With regard to Chapter 4, I have also to thank Andre Sursock, Seteney Shami, JoAnn Martin, and Saddeka Arebi, who were of enormous help in searching out and arguing with me about the comparative materials. The need to explore the idea of occidentalism first crystallized in a conversation with Professor Ashraf Ghani of Johns Hopkins University. Comments from Drs Mondher Kilani, Soheir Morsy, and Guita Debert were most helpful, as were the audiences at UC Davis, UC Berkeley, the University of Auckland, Harvard University, Claremont Colleges and other academic institutions where I presented those ideas.
Over the years at Berkeley I was primary thesis advisor to more than a dozen students working in the Middle East: Golamareza Fazel (Iran), Donald Cole, Soraya Altorki, and Saddeka Arebi (Saudi Arabia), John Rothenberger, Cathy Witty, and Osama Doumani (Lebanon), Seteney Shami (Jordan). June Starr and Ayfer Bartu (Turkey), Andre Sursock (France), Rochelle Shain (Israel), Nell Gabian (Syria), Monica Eppinger (Ukraine) I learned from every one of them.

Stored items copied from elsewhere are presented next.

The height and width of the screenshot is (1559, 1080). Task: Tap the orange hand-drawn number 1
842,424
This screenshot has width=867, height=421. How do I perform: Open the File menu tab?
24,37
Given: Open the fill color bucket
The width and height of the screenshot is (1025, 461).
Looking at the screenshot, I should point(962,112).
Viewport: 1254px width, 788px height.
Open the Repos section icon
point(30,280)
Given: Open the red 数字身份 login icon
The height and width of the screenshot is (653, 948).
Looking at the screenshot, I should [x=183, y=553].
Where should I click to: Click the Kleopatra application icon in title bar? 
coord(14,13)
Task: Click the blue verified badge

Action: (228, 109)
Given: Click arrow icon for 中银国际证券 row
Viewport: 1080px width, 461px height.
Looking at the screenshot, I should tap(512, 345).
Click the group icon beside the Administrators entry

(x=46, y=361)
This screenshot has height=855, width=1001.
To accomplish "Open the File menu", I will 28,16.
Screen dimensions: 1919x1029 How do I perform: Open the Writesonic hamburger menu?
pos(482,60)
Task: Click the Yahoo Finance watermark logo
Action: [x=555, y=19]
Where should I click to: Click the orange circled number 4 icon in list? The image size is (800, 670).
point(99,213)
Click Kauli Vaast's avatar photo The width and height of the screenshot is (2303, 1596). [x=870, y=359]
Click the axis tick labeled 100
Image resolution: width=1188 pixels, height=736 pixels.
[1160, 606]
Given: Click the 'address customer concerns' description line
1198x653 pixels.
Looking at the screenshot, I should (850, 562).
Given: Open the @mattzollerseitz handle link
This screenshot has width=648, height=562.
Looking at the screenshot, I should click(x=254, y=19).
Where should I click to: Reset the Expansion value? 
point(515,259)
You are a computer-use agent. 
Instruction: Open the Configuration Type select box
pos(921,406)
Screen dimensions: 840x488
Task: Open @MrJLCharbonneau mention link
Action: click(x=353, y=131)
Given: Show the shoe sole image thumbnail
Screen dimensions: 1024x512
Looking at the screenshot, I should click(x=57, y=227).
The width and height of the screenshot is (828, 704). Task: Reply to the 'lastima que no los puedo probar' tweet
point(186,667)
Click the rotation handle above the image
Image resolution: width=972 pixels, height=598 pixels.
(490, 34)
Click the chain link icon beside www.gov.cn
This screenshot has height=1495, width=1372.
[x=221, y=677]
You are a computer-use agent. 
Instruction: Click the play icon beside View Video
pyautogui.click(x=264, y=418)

My colleagues Elizabeth Colson, Roberto Gonzalez, and Salwa Mikdadi, as well as former students Saddeka Arebi, Seteney Shami, Ayfer Bartu, Andre Sursock, Maysunn Succarie, Alberto Sanchez, Roberto Gonzalez, Monica Eppinger, Chris Hebdon, and others read, researched, and provided critical comments on this book. Claire Nader, Ralph Nader, and Tarek Milleron were the toughest of critics, forcing simplicity of style and intolerant of facile generalizations. Suzanne Calpestri and David MacFarland of the Mary and George Foster Library were ready to help in myriad ways. Gratitude is due to Shirley Taylor, Tarek Milleron, and Stephen Curtis for editorial help, to Kathleen Van Sickle for patience in typing and retyping various versions, to Chris Hebdon for hanging in to the end, to Rosalie Robertson my editor, always supportive and cheerful, and to the three anonymous readers for their encouraging comments.
Preface
Cultural anthropologists set their discipline apart a century and a half ago by formalizing a historical tradition of extensive observation carried out among peoples foreign to the observer either by distinct customs and practices or by more subtle differences. Through painstaking examination of another culture might come an ability to grasp and understand its honor and dignity that is, to understand how shared culture may serve a people and how that culture may continue to do so, or where it may begin to break down thereby exposing its members to indignities small and large. But cultures are never as simple as bounded units changing in isolation. The anthropologist must also trace elements that fire across cultural groups and across geographic areas. In the same vein, the observer runs the risk of using imaginary yardsticks, often idealized from his or her own cultural group, to make comparisons unmoored from the real and very messy world. My work related to the Arab East through field observations, decades of teaching, lecturing, and writing covers half a century. During this time, I have observed a level of bounded thinking, sometimes referred to as ethnocentrism, that has only grown more rigid as the United States and Europe have become more embroiled in the Arab World and tried to define the East relative to their own societies. This book is my attempt to provide an anthropological sorting out, a sense of what the quality of our observations means for our own culture and dignity, and how thorough an exploration of culture might have to be in order to reach an understanding of another human dignity in relation to ours.